Brief: According to the board rules, what rating is the site moderated as?

Document text:
····················

# Board Specific Rules (*READ BEFORE POSTING*)



## Mr. Canucklehead

It's been a couple of years since the last update, and with some heavy action coming up soon, a refresher on the rules should benefit all of us.

As always, all of the site rules, explained in detail, can be found here - http://hfboards.mandatory.com/help/terms

Some of the most commonly broken rules will be outlined here:


*Flaming* - Don't make your posts personal. If you're attacking a specific poster or group of posters in your response, it's flaming. Personal shots aren't tolerated here or anywhere else on HF. 
*Trolling* - Don't try and provoke a reaction out from others. If the goal of your post is to anger other posters, it's trolling, and will be dealt with accordingly. Counter proposals can qualify as trolling on occasion.
*Spam Posts* - Posts containing only emoticons or images are considered spam and may be deleted as such. If there's no substance to your post, it will be removed. "Dominoes" is one example of this that isn't allowed. Please be sure to provide some actual content in each of your posts.
*Offensive Content* - This site is PG-13, and is moderated as such. If you wouldn't care to explain a joke or show an image to children, it most likely isn't appropriate for HF. Do not attempt to circumvent the profanity filter by altering how a word is spelled or typed. Doing so may result in an infraction. Let the filter do its job.

And to follow up on that, some more Trades Board specific rules:


*Prefixes* - As many of you already know, every thread on the Trades Board is required to have a Prefix to help categorize it. If you're creating a thread, please be sure to select an appropriate prefix. There are more than enough to go around, but if you aren't sure which one to choose, feel free to PM a Trades Board moderator. If you're posting a rumor or a piece from a specific source, a link is required - the thread will be closed until one is provided. This will be outlined further in the next bullet.
*Links and Sources* - All rumors, confirmed transactions, and articles require links to be posted on the Trades Board. If one of these is posted without a link, it will be closed until one is provided. *Please be very careful about what your source is.* There are hundreds of fake Twitter accounts that will post fake tweets as true - do not post these here. We have a list of vetted sources that can break news - be sure any kind of confirmation is from one of those sources.

····················

Data extract:
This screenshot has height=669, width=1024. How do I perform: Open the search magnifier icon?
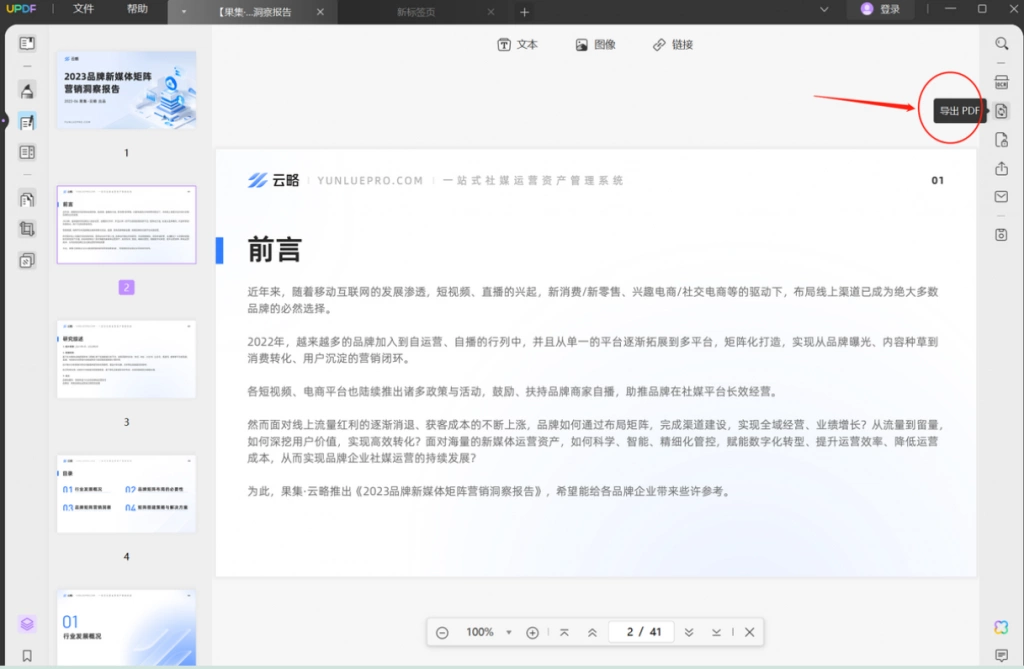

····················

Final answer: PG-13